In Electricity We Trust: Soros Fund Backs up E-Vehicle Charging Startup

Experts say the auto industry, including producers of electric vehicles, will be among the hardest hit by the global economic slowdown triggered by the coronavirus pandemic. Nevertheless, experts say that in the long-term the e-vehicle industry has a brighter future.
Sputnik

Soros Fund Management is backing Amply Power, an electric-vehicle charging startup, helping it to secure $13.2 million. Other investors include Siemens and existing seed round investors like Congruent Ventures, PeopleFund and Obvious Ventures.

According to the California-based company’s website, it is the leader in charging services for commercial electric vehicle fleets, providing infrastructure and software while helping fleets transition to electric vehicles. The company said the funding would help it deliver on existing contracts and scale up from pilot-phase contracts with fleets in the single digits to ones that it calls production scale.

"Coming out of the coronavirus, irrespective of what we’re having in oil pricing, fleet customers will continue to look toward electric mobility as the better option", said Vic Shao, Amply Power’s chief executive officer.

Shao noted that he expects more commercial vehicles to become electric due to government rules on cleaner energy.

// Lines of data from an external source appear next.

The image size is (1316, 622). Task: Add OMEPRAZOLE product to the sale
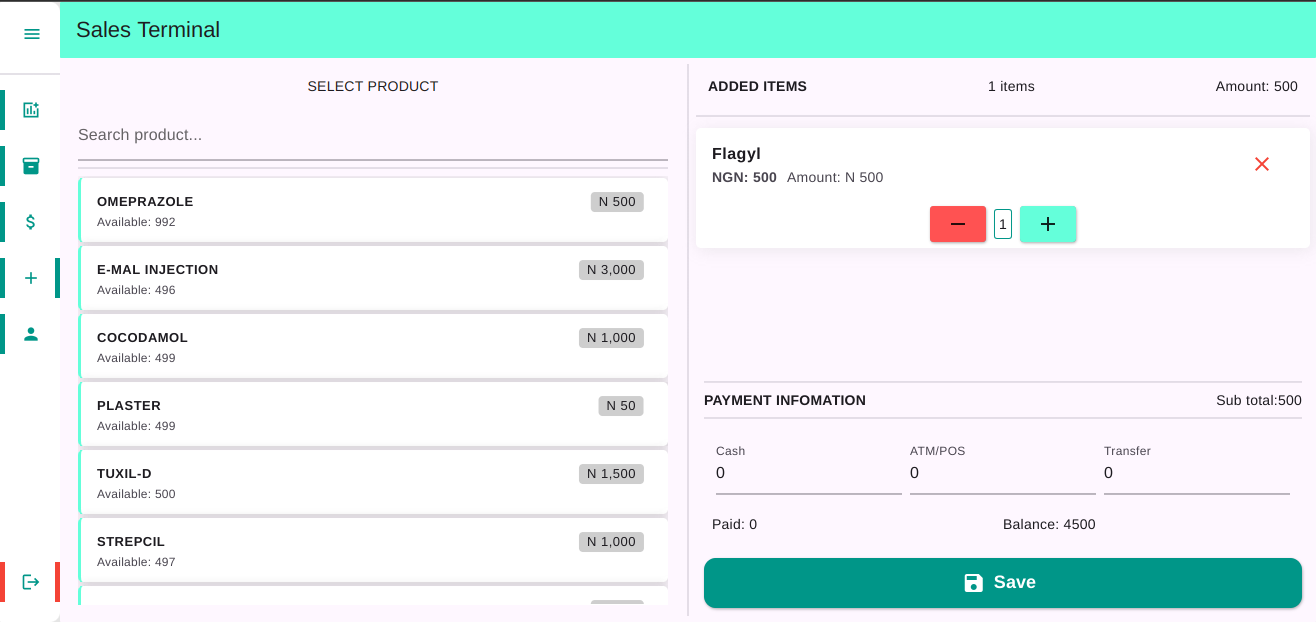click(x=372, y=210)
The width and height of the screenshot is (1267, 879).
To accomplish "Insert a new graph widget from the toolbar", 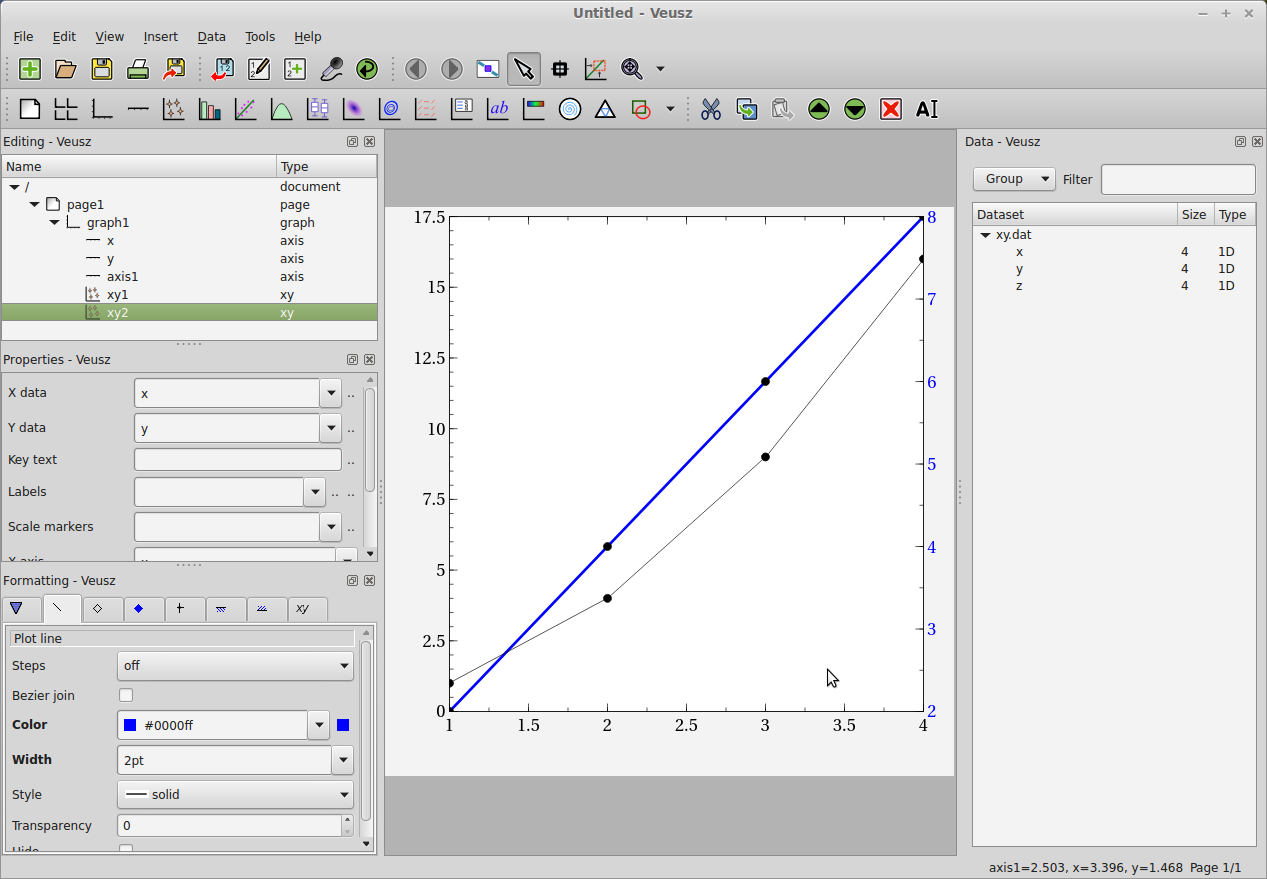I will [x=101, y=109].
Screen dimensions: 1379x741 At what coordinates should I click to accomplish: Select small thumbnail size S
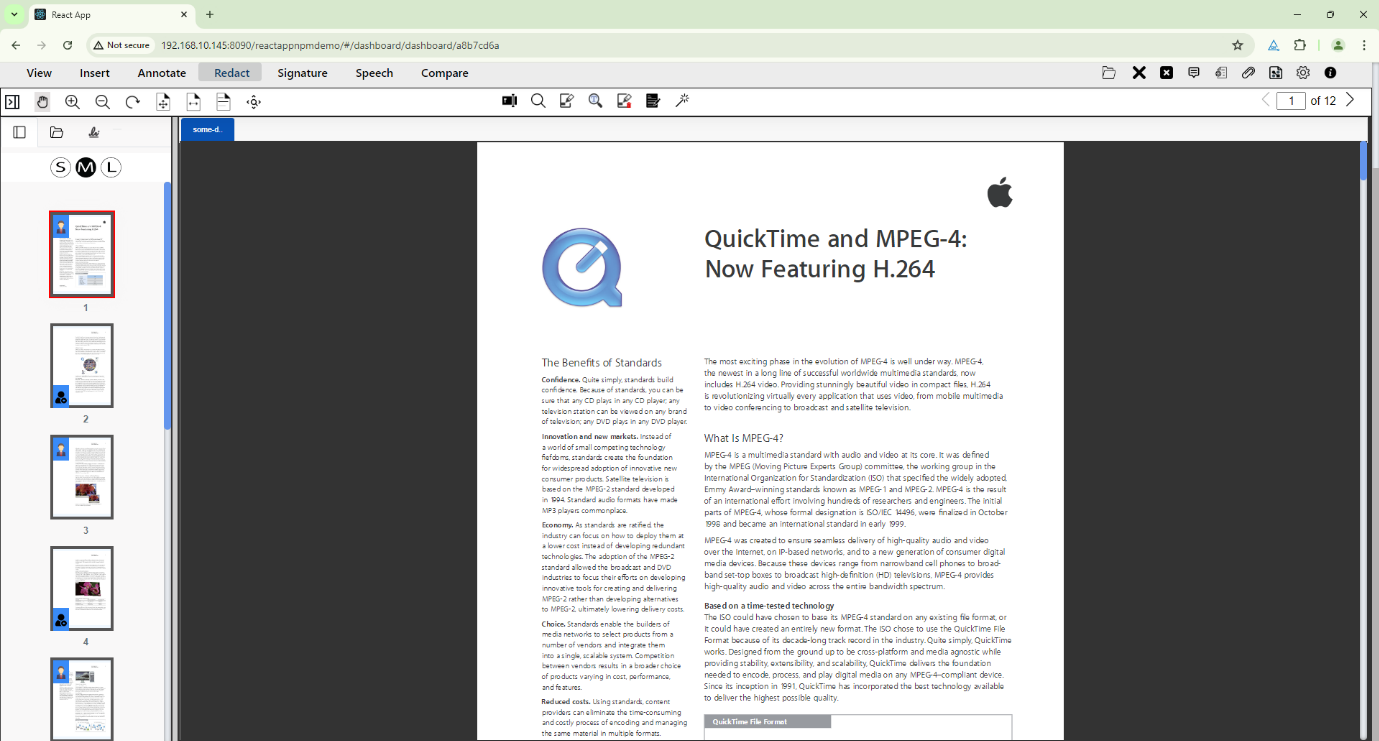click(60, 167)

"Time and again, the major hurdle most electric truck and bus pilots face is the charging infrastructure", said Iti Jain, vice president at Siemens Financial Services. "Amply presents a unique opportunity for us and the industry, to accelerate fleet adoption by removing this needless complexity."

According to research conducted by BloombergNEF, battery-powered vans could become cheaper in the United States by 2022 and in Europe by 2021.